What the task requires: In the text below on CIA estimates of Soviet GNP, condense the paragraph that begins "The problems that can be mitigated" into a short bulleted list that keeps its main facts.

Text shown Start Marker

In the best of circumstances, numbers lend themselves to what have become known as ``sound bites'' (one could make a parallel case for ``sight bites''). They are easily taken out of context, misunderstood, or deliberately misrepresented. The more technical and complicated the derivation of the number, the more this is so, because much of the audience does not understand the intricacies included in its computation. The misperceptions arising from CIA's GNP work make a prima facie case that we did not always meet the required presentational rigor.

The problems that can be mitigated by more careful presentation are illustrated in the CIA document listed as reference 32, The Soviet Economy in a Global Perspective (March 1989). That document states that, at one time, the Soviet economy reached nearly 60 percent of the US GNP. The 60 percent illustrates one of the criticisms specifically cited in the HPSCI review-presenting a single-figure geometric mean of the ruble and dollar comparisons at a time when the spread between the ruble and dollar calculations was more than 25 percentage points.

Text shown End Marker
Supplied data Start Marker

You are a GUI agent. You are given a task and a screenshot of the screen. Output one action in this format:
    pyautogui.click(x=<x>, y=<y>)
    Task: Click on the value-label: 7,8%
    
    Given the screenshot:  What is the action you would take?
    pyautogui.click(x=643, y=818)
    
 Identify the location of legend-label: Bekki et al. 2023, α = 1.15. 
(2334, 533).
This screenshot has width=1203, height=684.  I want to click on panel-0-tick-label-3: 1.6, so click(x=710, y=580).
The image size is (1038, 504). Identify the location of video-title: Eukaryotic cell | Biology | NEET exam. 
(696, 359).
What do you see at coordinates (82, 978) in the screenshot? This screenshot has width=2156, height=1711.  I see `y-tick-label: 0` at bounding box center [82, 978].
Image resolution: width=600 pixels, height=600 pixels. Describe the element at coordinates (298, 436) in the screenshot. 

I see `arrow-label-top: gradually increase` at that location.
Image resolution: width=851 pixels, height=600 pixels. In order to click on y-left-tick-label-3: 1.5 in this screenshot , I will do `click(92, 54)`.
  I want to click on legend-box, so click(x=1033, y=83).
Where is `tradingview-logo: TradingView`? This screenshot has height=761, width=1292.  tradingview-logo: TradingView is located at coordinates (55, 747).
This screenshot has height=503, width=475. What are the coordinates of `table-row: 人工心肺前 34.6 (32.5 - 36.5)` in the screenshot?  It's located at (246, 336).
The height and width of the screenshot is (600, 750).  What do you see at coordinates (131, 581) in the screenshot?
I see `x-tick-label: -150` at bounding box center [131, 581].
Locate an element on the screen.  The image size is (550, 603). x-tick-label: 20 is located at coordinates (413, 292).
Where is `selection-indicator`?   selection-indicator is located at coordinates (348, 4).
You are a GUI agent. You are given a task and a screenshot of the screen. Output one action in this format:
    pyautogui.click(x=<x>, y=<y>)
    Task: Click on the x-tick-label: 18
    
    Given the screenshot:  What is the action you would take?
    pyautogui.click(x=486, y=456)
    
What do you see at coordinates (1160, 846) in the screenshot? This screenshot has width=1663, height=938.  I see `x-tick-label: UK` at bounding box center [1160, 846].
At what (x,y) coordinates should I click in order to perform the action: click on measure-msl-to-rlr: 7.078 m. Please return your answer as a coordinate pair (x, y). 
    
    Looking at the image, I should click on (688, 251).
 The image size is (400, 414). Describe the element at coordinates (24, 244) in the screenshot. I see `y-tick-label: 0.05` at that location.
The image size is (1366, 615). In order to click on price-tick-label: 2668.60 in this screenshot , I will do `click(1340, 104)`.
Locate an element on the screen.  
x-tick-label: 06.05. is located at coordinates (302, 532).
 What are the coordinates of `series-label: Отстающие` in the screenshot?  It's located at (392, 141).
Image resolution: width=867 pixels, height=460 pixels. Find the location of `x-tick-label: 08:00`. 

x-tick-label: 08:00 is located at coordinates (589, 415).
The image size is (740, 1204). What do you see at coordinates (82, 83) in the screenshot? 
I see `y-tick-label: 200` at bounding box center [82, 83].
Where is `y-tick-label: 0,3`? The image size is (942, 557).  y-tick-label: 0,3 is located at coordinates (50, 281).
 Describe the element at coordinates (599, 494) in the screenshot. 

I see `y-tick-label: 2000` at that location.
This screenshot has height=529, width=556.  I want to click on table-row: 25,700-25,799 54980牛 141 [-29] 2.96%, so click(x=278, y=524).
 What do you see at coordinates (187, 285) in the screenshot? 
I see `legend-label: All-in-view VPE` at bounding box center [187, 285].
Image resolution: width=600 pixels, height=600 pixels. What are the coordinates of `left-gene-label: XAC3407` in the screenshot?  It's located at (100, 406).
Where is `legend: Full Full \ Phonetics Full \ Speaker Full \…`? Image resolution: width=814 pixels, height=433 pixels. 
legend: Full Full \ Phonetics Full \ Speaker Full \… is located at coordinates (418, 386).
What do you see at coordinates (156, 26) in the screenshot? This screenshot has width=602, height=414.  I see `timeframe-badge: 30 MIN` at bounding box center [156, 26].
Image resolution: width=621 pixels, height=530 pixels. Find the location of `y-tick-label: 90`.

Supplied data End Marker

Result of this task:
- The CIA document *The Soviet Economy in a Global Perspective* (March 1989), reference 32, shows problems that more careful presentation could mitigate.
- It states that the Soviet economy once reached nearly 60 percent of US GNP.
- That figure is a single-figure geometric mean of the ruble and dollar comparisons. The HPSCI review specifically criticized this practice.
- At the time, the ruble and dollar calculations differed by more than 25 percentage points.